Devesh Sharma of Filmfare rated it 3.5/5 stars and wrote "Ultimately, Border 2 works best as a tribute, not a reinvention. It honours real heroes, celebrates inter-service unity, delivers rousing action and solid performances, and provides audiences with the comforting familiarity of patriotic spectacle". Deepa Gahlot of Rediff.com rated it 3.5/5 stars and observed "Border 2 stands out because it treats soldiers not as killing machines, but as human beings first." Rishabh Suri of Hindustan Times gave 3.5 stars out of 5 and said "Overall, Border 2 is not content with being just another sequel. It wants to make you sit up and salute. While its excesses are hard to ignore, so is its sincerity."

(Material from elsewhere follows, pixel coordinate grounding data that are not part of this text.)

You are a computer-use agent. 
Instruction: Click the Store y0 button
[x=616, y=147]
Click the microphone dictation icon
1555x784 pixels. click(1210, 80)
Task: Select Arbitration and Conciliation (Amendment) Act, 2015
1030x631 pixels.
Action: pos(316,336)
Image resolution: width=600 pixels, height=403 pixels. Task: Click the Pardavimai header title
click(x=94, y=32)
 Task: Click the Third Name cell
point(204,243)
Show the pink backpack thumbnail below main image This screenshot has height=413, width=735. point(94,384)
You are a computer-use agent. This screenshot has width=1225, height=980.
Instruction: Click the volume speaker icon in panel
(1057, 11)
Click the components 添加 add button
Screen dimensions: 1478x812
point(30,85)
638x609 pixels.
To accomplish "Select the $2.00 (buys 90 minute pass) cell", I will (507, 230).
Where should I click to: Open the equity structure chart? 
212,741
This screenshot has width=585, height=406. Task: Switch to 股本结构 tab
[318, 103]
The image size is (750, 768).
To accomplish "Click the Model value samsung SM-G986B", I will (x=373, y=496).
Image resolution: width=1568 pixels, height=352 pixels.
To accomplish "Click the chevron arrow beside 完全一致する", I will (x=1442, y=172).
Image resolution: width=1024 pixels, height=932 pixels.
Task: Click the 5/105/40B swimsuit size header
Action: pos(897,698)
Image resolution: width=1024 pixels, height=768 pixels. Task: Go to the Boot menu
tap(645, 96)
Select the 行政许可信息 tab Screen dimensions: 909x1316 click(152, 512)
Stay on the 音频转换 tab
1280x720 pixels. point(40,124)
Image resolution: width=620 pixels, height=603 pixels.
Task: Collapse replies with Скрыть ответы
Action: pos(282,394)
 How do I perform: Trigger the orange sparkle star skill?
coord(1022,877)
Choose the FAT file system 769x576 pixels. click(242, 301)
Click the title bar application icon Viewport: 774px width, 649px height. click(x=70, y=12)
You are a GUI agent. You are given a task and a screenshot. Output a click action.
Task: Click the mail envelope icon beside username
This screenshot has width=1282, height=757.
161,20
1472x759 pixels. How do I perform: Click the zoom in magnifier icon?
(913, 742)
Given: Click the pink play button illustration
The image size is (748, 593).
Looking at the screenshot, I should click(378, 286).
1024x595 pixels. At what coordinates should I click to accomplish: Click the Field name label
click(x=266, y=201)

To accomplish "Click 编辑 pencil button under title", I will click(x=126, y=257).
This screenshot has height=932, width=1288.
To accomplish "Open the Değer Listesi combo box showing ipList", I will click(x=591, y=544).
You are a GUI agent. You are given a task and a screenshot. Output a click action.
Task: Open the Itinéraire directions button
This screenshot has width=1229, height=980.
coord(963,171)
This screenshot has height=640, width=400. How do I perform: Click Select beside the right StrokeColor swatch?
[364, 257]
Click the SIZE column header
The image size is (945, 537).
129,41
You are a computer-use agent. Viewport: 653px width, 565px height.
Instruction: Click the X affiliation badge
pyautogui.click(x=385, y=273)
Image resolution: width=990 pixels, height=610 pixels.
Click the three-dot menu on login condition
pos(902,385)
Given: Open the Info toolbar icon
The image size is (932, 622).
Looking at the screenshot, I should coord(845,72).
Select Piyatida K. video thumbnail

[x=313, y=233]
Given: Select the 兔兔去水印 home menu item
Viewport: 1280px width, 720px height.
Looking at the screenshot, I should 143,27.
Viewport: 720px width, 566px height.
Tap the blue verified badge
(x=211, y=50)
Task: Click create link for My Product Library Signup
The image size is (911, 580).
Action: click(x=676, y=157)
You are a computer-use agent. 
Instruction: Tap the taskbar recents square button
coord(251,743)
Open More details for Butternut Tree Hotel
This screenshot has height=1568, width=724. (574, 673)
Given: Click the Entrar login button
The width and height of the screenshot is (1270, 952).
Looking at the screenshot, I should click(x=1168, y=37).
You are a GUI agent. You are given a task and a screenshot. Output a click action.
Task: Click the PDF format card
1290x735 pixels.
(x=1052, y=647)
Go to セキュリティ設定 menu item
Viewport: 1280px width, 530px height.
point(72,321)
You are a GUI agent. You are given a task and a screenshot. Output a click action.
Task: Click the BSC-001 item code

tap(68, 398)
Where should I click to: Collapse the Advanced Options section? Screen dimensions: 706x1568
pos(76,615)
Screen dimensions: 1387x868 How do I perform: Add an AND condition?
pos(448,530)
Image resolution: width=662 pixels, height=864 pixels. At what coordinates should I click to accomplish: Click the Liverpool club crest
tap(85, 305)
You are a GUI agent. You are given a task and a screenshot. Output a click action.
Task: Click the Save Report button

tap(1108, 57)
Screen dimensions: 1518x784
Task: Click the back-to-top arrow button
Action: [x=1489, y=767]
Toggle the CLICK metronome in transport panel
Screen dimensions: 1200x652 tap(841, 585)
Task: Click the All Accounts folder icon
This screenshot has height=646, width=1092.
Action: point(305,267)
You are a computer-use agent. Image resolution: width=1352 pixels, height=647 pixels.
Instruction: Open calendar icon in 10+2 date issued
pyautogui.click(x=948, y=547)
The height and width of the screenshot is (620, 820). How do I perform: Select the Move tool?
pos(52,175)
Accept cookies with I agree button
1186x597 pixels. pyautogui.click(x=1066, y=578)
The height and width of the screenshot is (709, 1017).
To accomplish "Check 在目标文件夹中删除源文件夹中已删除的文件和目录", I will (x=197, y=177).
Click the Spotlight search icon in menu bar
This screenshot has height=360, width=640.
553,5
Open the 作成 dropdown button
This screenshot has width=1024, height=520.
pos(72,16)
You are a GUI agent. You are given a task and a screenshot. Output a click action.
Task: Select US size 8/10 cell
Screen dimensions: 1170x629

Archika Khurana of The Times of India gave 3 stars out of 5 and said "Border 2 is a solid, emotionally resonant, and technically accomplished war film that honours its legacy without being shackled by it. It may not redefine the genre, but it confidently reinforces the enduring power of big-screen patriotic cinema. Watch it for Sunny Deol’s roaring presence, its rousing spirit, and the emotion it wears proudly on its sleeve." Shubhra Gupta of The Indian Express gave 3 stars out of 5 and wrote "Border 2 makes sure our intrepid soldiers let the enemy jawans off when the latter remind them of their humanity even if that humanity is reserved only for ‘our’ men, theirs are full of bombast and pettiness." Saibal Chatterjee of NDTV awarded 3 stars out of 5 and commented that "Border 2 has come at a time when Hindi movies embrace jingoism with all their might. Although clearly mindful of what might work and what might not in the current climate, the film walks a tightrope that is often in danger of flying off its tether. If it doesn't, it is solely because Border 2 retains some remnants of the principles of yore".

=== Box office ===
Border 2 was a blockbuster hit, grossing a worldwide total of ₹464.5 crore, including ₹406.79 crore in India and ₹57.71 crore overseas.

==Sequel==
Following the film's blockbuster success, producer Bhushan Kumar announced that a standalone sequel, Border 3, will soon enter development. A joint production between T-Series and J. P. Films, the film will be directed by Anurag Singh and star Sunny Deol in the lead role. On June 22, 2026, J. P. Films and producer Nidhi Dutta unveiled a new lineup of five upcoming projects, highlighted by Border 3 and a biopic centred on Lt Gen. Harbaksh Singh.